By Steve Levy
Suffolk showed a 44% increase in shootings this past month and a large part of it were shootings by individuals under the age of 18.
Immediately, not-for-profit groups were quoted in various articles, claiming how the only way to make the streets safer and prevent these shootings was more nonprofits getting an increase in funding.
If only it were that easy.
There’s very little proof to show that these well-intentioned groups actually do much to affect these shootings. They often serve an important purpose and can be very worthy, but we shouldn’t fool ourselves into believing that more midnight basketball programs will stop shootings among 16-year-olds.
The thing that is causing the rapid increase in young people getting shot is that more young people have been carrying guns and shooting them.

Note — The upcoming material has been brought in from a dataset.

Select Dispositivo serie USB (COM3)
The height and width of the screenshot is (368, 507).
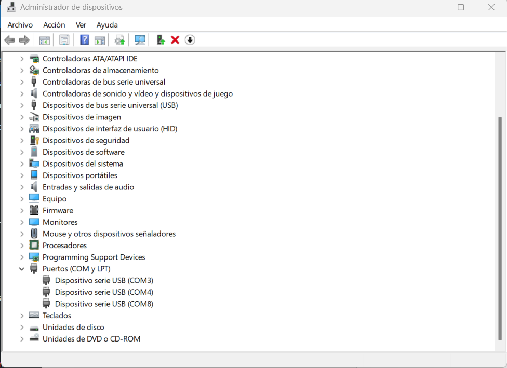[104, 280]
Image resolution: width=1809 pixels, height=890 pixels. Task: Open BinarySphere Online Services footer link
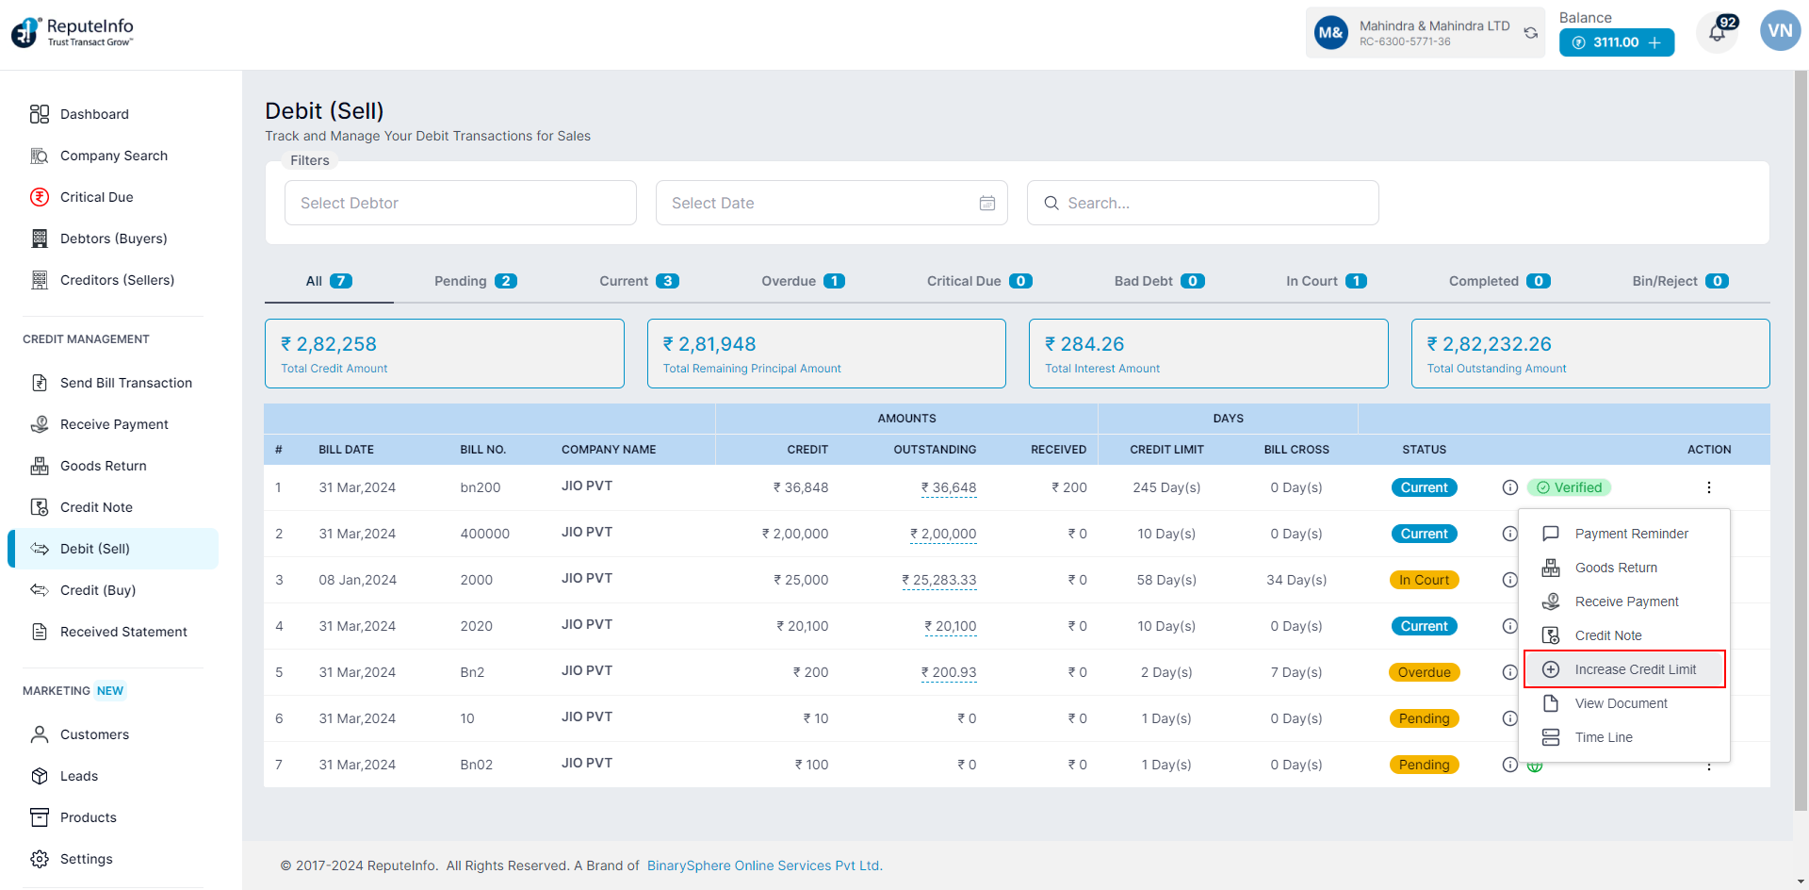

It’s thanks to a crazy law called “Raise The Age” that was passed by the state legislature, and then signed by then-Governor Andrew Cuomo, which dramatically reduced penalties for people under 18 committing violent crimes.
This foolish law has been mirrored in other blue cities throughout the country, including Washington D.C., where the murder rate is higher than any state in the union. Judge Jeanine Pirro, who is now serving as the Department of Justice attorney for the district, notes that a person 24 years of age can commit attempted murder, but not be tried as with an older person unless the person actually died.
Sixteen-year-olds who commit heinous crimes are diverted from the general court system and go to Family Court, where they are sought to be rehabilitated with ice cream socials.
Let’s stop the naïveté and get serious. Change these laws to where they were in the Giuliani administration so that 16- and 17-year-olds know that if they go out in the streets and do the bidding of the older kingpins, they’re going to be tried just like the kingpins would.
It’s important, not only to protect innocent potential victims, but also to protect the young people themselves. It’s this lowering of the age that prompted the gangbangers to start using the younger kids more frequently. We are culpable as a society if we allow these laws to continue.